The Complexity Crisis


We are asking too much of our politicians.

Peggy Noonan

I am thinking about the huge and crushing number of issues we force politicians to understand and make decisions on. These are issues of great variety, complexity, and even in some cases, many cases in a way, unknowability.

All of us, as good citizens, feel that we must know something about them, study them, come to conclusions. But there are too many, and they are too complicated, or the information on them is contradictory, or incomplete.

For politicians it is the same but more so. They not only have to try to understand, complicated and demanding questions, they have to vote on them.

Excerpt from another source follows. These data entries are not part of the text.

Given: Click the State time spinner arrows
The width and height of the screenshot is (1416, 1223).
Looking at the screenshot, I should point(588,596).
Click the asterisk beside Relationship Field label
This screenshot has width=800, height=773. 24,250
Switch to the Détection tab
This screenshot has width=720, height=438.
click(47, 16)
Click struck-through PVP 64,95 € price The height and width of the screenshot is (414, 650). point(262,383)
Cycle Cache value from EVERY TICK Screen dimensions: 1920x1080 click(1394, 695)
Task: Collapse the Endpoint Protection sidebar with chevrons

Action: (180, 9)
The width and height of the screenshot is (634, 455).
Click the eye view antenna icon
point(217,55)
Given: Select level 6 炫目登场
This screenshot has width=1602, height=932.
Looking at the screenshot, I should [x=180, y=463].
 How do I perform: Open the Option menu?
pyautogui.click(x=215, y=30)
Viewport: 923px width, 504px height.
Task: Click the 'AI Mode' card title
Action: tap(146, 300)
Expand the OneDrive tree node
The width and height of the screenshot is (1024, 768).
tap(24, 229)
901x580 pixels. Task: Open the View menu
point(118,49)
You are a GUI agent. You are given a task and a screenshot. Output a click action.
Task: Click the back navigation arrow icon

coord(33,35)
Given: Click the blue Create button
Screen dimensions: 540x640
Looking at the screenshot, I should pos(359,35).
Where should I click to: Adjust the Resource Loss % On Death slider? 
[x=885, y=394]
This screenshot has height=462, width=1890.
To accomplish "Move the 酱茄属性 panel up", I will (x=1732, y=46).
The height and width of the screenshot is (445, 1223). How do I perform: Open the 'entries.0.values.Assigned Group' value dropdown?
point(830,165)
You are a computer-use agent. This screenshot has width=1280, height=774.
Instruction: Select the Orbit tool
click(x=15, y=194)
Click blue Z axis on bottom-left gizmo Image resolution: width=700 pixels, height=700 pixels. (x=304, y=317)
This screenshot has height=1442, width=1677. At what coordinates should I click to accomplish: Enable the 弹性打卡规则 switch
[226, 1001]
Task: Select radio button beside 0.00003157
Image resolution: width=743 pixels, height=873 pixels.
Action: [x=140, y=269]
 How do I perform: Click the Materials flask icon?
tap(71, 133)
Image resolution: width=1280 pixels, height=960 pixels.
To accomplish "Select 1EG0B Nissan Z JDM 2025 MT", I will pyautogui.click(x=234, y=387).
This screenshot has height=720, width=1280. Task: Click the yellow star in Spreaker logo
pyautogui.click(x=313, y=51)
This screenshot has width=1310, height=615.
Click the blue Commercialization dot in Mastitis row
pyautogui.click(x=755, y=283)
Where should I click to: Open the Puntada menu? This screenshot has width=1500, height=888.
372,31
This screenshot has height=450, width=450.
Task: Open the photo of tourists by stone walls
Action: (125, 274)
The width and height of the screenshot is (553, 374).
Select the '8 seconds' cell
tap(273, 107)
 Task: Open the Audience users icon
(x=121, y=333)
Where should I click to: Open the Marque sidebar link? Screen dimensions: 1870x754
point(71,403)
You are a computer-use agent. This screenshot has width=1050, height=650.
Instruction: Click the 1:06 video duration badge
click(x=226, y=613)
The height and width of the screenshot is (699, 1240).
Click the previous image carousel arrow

We are asking our politicians, our senators and congressmen, to make judgments, decisions and policy on: stem cell research, SDI, Nato composition, G-8 agreements, the history and state of play of judicial and legislative actions regarding press freedoms, the history of Sunni-Shiites tensions, Kurds, tax rates, federal spending, hurricane prediction and response, the building of a library annex in Missoula, the most recent thinking on when human life begins, including the thinking of the theologians of antiquity on when the soul enters the body, chemical weaponry, the Supreme Court, U.S.-North Korean relations, bioethics, cloning, public college curriculums, India-Pakistan relations, the enduring Muslim-Hindu conflict, the constitutional implications of McCain-Feingold campaign finance reform, Homeland security, Securities and Exchange Commission authority, energy policy, environmental policy, nuclear proliferation, global warming, the stability of Venezuela's Chavez regime and its implications for U.S. oil prices, the future of Cuba after Castro, progress in gender bias as suggested by comparisons of the number of girls who pursued college-track studies in American public high schools circa 1950 to those on a college-track today, outsourcing, immigration, the comparative efficacy of charter and magnet schools, land use, Kelo, health care, HMO's, what to do with victims of child abuse, the history of marriage, the nature and origin of homosexuality, V-chips, foreign competition in the making of computer chips, fat levels in potato chips, national policy on the humanities, U.N. reform, and privacy law.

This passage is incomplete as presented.